Artie’s Story
“Artie was born premature, and kept in an incubator for two months. When he came home they told us he was blind in one eye. Later they told us he was completely blind. It was the oxygen in the incubator.
My mother always wanted Artie to be as normal as he could be. He went to Fernald as a day student when he was seven or eight. It was horrible because he was blind and retarded and they put him in a big room with retarded sighted people of all different ages. He’d come home with bites on him. A person without sight can’t defend themselves. After six months we took him out. He got into Perkins and was there until the third grade. He learned Braille but they wouldn’t keep him because he was too slow.
We have a big family and growing up Artie was with us a lot. When Artie was six or seven I had a girlfriend who knew the captain of the Nantasket Boat. Every Sunday in the summer we’d take Artie on the streetcar to Rowe’s Wharf and go on the Nantasket Boat. Artie still talks about those trips.
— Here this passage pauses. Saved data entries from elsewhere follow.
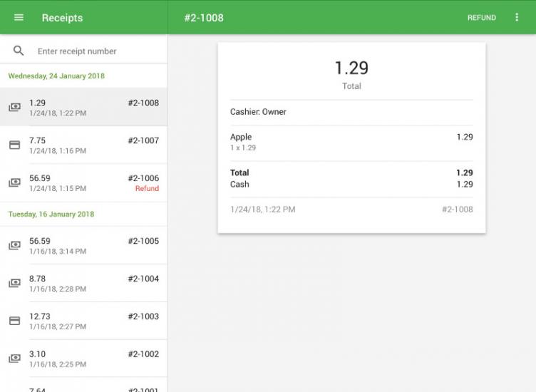Open the hamburger navigation menu

19,17
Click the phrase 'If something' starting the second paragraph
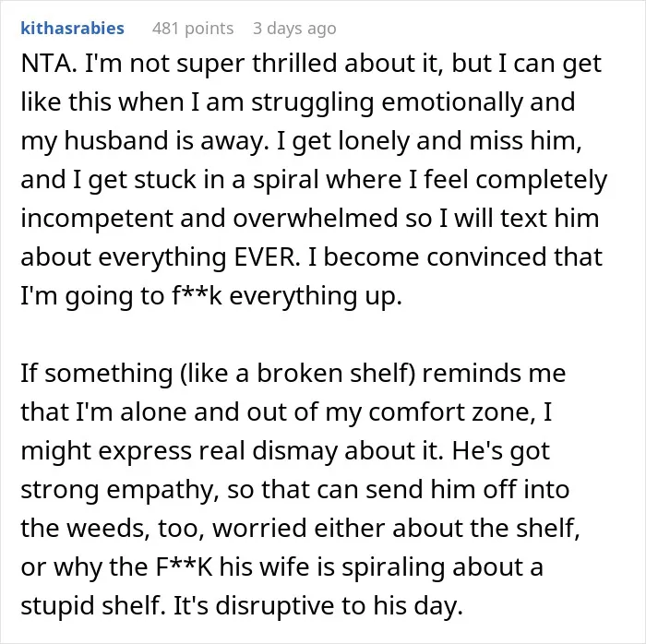646x644 pixels. click(x=96, y=374)
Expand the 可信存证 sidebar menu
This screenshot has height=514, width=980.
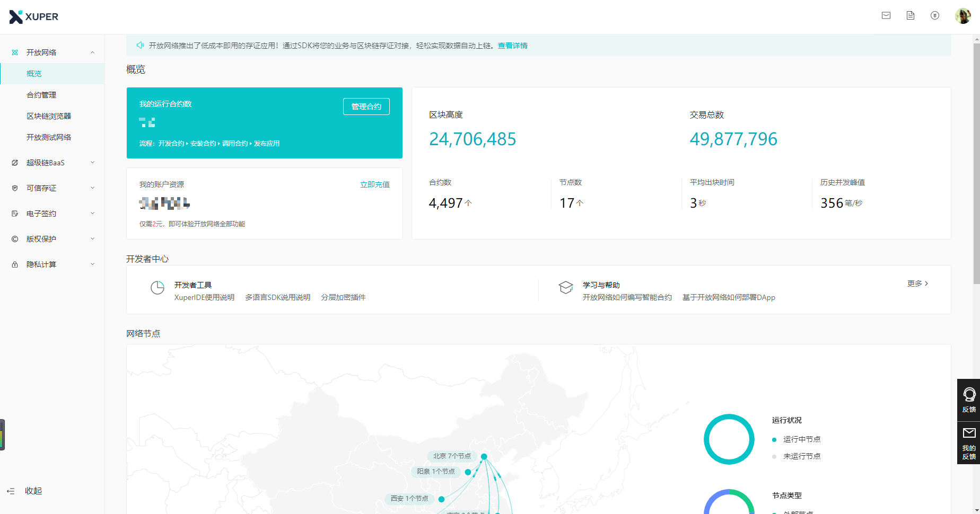(x=53, y=188)
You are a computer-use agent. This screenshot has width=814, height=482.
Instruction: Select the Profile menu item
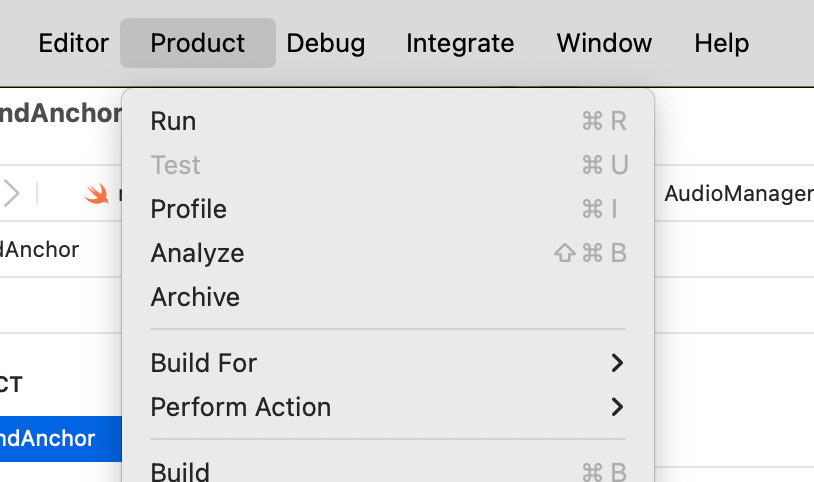pyautogui.click(x=188, y=209)

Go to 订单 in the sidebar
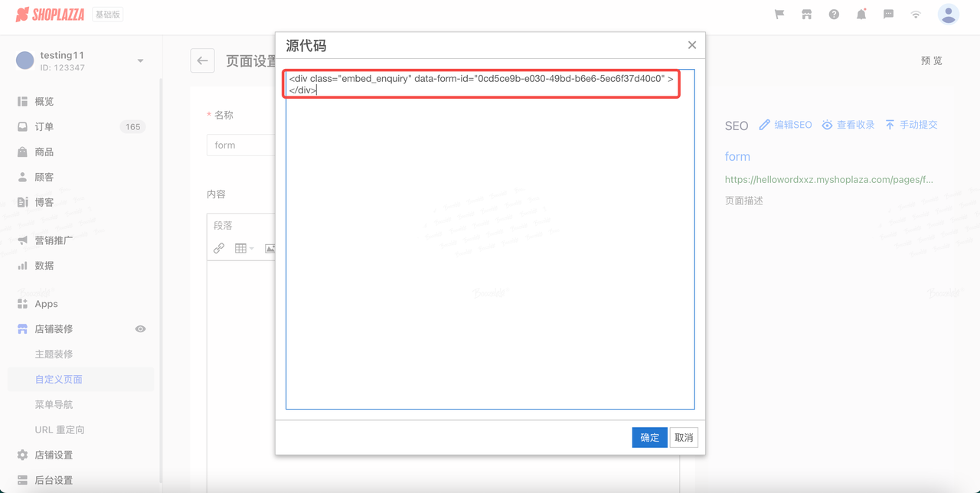pos(44,127)
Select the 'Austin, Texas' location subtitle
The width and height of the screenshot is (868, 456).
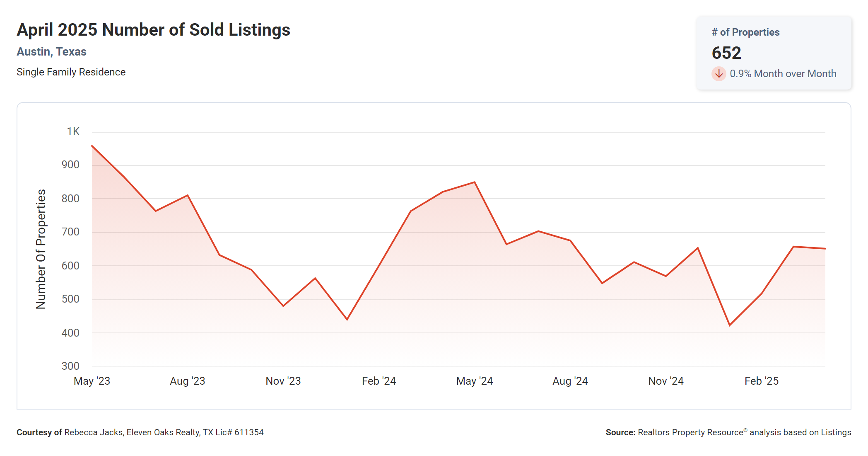tap(51, 52)
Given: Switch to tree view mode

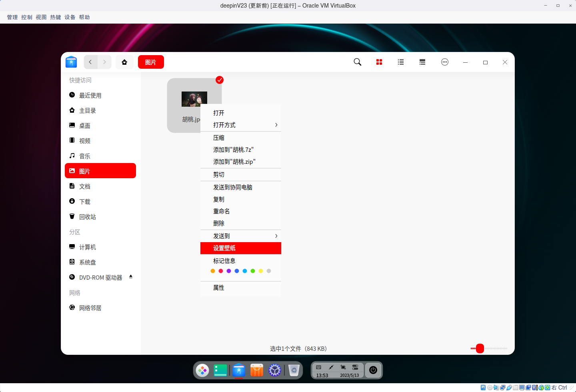Looking at the screenshot, I should coord(422,62).
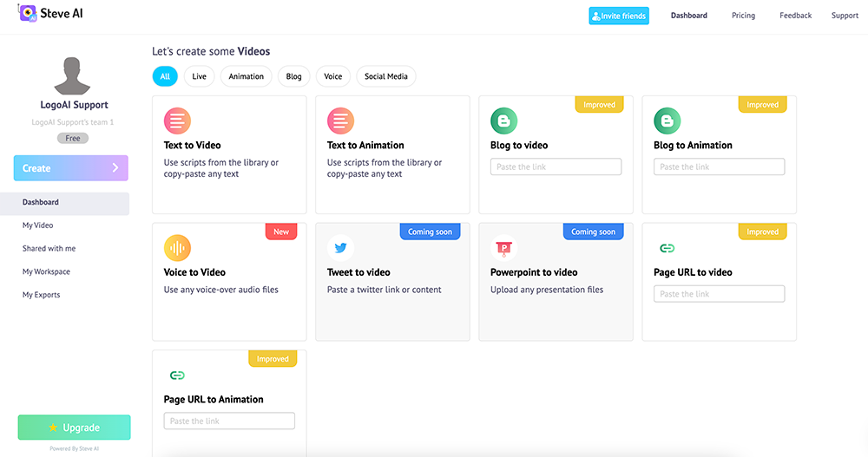868x457 pixels.
Task: Click the Blog to Animation blogger icon
Action: tap(667, 121)
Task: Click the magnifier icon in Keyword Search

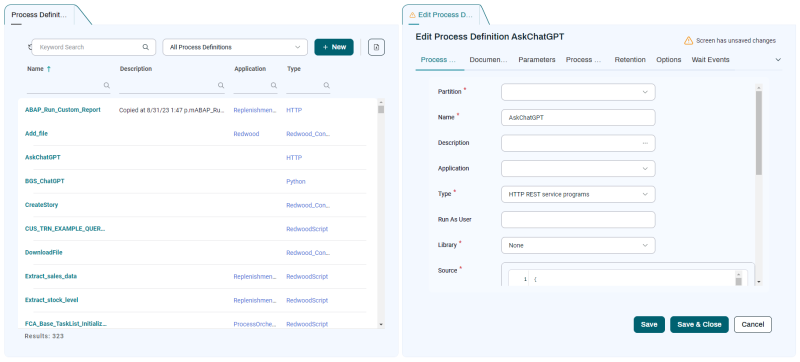Action: coord(145,47)
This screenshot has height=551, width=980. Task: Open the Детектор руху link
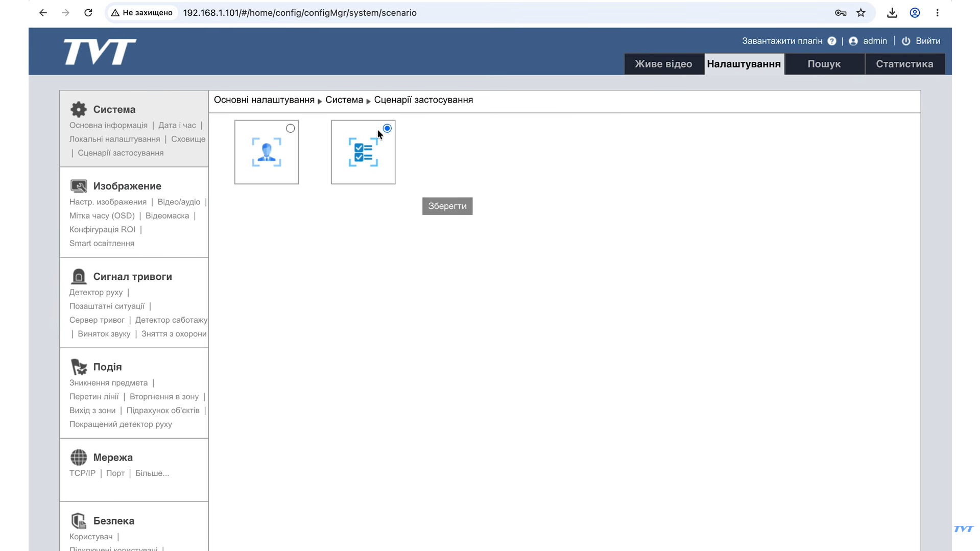(x=96, y=292)
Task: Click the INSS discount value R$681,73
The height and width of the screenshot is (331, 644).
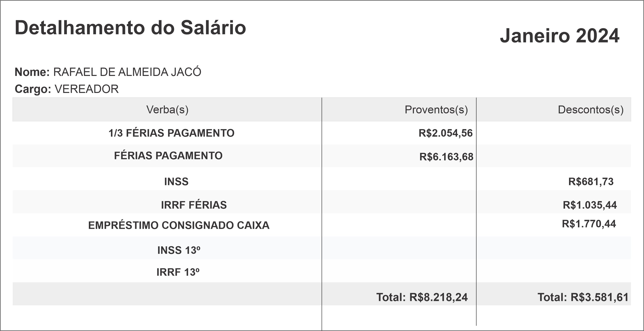Action: [x=591, y=182]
When Artie turned 18 my parents decided that it would be good for him to live in a group home, because if anything happened to them, what would happen to him? MAB’s been a wonderful home for him, a wonderful group of people. I feel so happy bringing him there, so fortunate. You don’t have that angst, “Oh, I’m leaving him, and I feel bad that I’m leaving him.” In the residence he used to make salad with Inman. He’d set the table. When they went grocery shopping he’d go with them. Helping out made him feel good.
He always loved to work, and was always one of the best workers. One time we went into Boston and they gave him an award. Artie always tried so hard. It didn’t matter to him what the job was; he just liked the recognition. He liked that he could do it and have someone say, “you’re doing a good job.” That made him proud.
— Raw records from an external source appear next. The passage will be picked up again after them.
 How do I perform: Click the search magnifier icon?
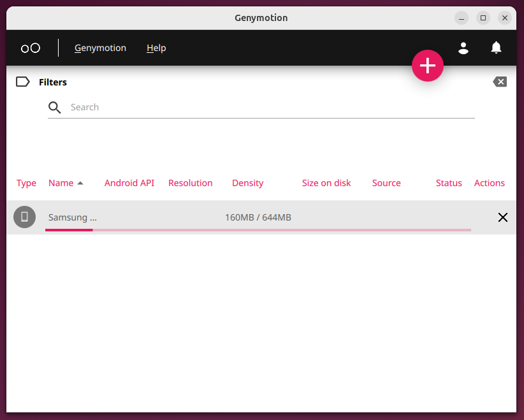[55, 107]
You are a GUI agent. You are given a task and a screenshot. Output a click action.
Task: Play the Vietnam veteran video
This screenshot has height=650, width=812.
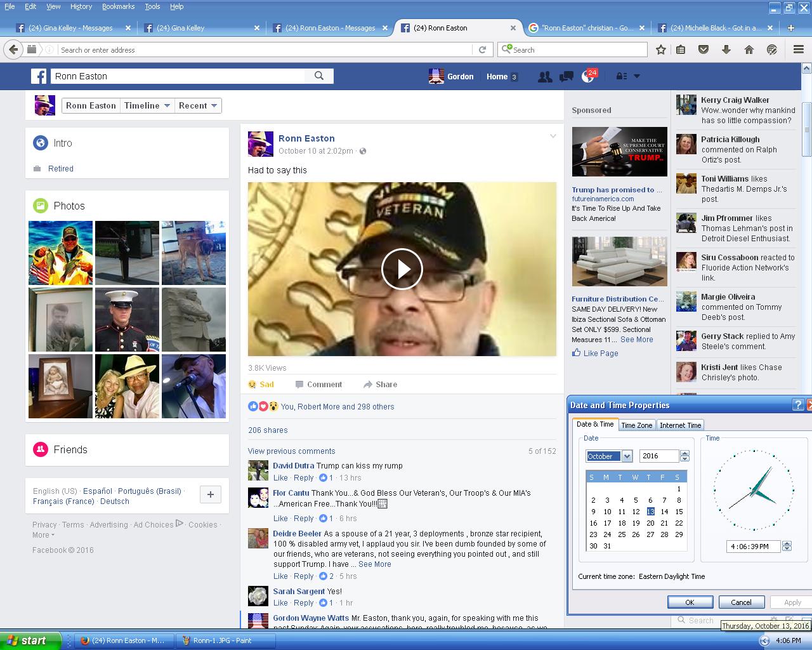click(x=402, y=269)
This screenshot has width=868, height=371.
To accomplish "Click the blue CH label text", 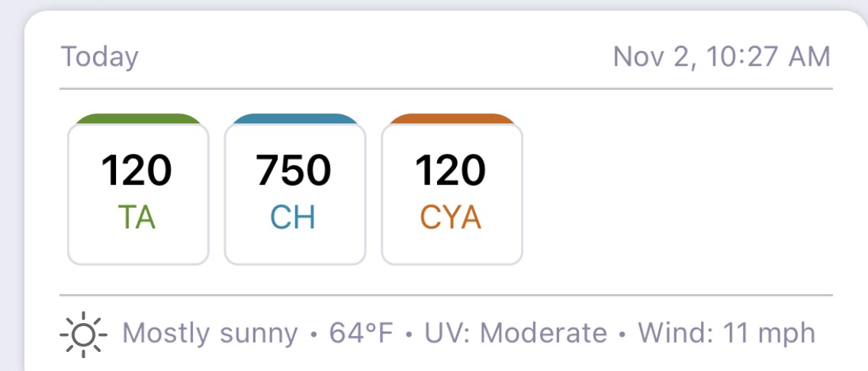I will (x=293, y=218).
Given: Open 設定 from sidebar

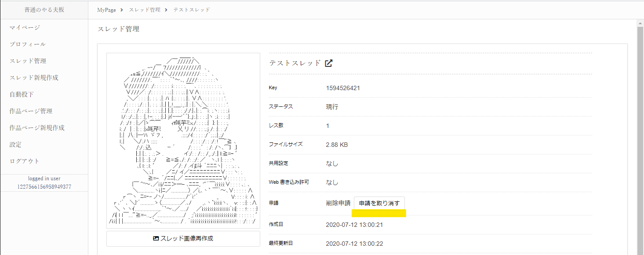Looking at the screenshot, I should [15, 145].
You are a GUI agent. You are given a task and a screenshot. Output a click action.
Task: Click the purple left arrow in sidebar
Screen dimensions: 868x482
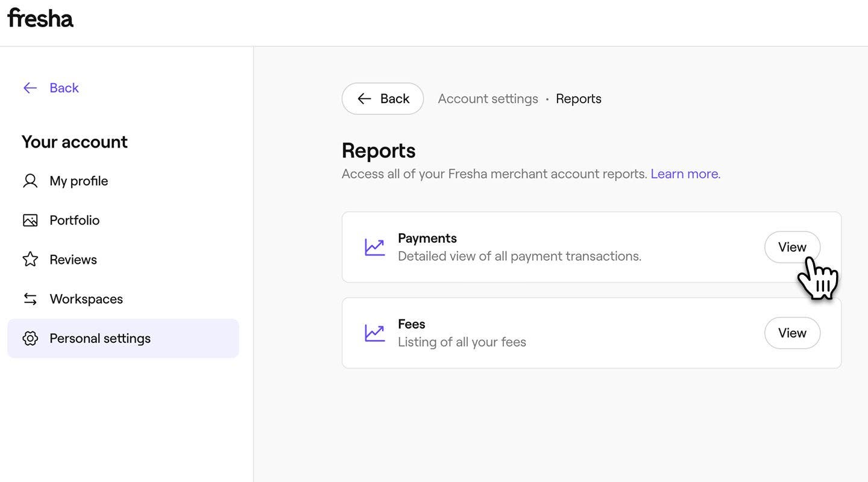[x=30, y=88]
Artie loved earning the money too. He’d go to the Cape every summer to my cousins’ place and he would treat everybody for ice cream and dinner. For Christmas he would take his money out and buy gifts for the grandkids. That made him feel good; just the idea that he was capable of doing something.
We have Christmas at my daughter’s house now and they have a tradition of playing kazoos. He loves that. He’s the one who knows how to do it best; he’ll play the kazoo to each Christmas carol they pick out. He likes to harmonize. I have a cousin who used to take him to karaoke on the Cape, at a Mexican place. Artie loves to sing. When she comes down, she sings with him, Patty Paige “Old Cape Cod” or the Everly Brothers “Just a Dream”, and they harmonize together.
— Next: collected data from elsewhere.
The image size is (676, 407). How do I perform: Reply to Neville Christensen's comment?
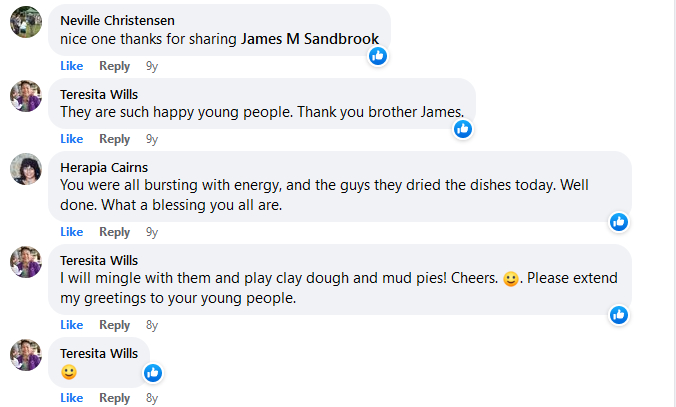(x=114, y=66)
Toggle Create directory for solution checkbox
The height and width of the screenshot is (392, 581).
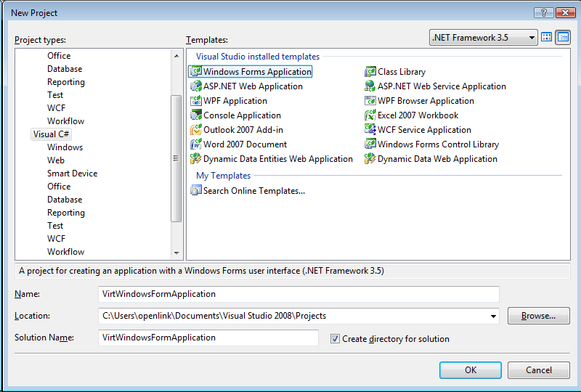[335, 338]
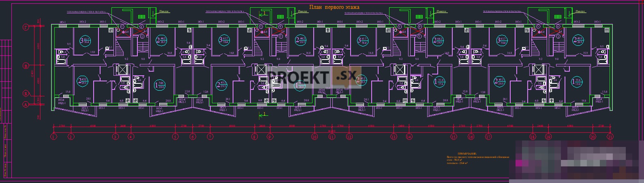Image resolution: width=644 pixels, height=183 pixels.
Task: Select apartment tag with area 34.6/20.8
Action: (160, 85)
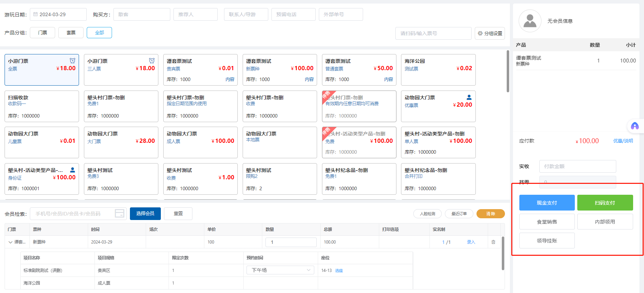
Task: Click the clock icon on 小游门票 三人票 card
Action: (x=152, y=61)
He always comes home on weekends, and enjoys staying in his room, playing his tapes and walking. He has over 400 tapes, bags and bags of them, a lot of 60s music, Beach Boys, Elvis. He has a tape recorder and likes to record people when they come over on the holidays. He just turns the tape recorder on and lets it go. Later he’ll play it back and listen to everybody wishing him a Merry Christmas. He’ll say, “I’ll remember Mom when she’s dead, because I have her voice on tape. And I’ll say, “You will. You’ll remember all of us.”
Based on an interview with Artie’s sister, Judy. Artie, a MAB resident since 1978, lives in Watertown.